(Stored dataset items)

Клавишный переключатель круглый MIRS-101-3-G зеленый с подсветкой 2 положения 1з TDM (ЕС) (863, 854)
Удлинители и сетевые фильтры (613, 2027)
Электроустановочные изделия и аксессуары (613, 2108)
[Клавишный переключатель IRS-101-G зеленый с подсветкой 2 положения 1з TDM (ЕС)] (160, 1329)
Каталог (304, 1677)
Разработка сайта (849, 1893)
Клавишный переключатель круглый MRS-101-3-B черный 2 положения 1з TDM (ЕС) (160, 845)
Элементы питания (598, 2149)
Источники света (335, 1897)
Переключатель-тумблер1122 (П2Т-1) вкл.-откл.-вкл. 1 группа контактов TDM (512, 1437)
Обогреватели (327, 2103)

**TASK GOAL:**
Check all the records above and select each line where the string "положения" is found.

**ANSWER TO THIS TASK:**
Клавишный переключатель круглый MIRS-101-3-G зеленый с подсветкой 2 положения 1з TDM (ЕС) (863, 854)
[Клавишный переключатель IRS-101-G зеленый с подсветкой 2 положения 1з TDM (ЕС)] (160, 1329)
Клавишный переключатель круглый MRS-101-3-B черный 2 положения 1з TDM (ЕС) (160, 845)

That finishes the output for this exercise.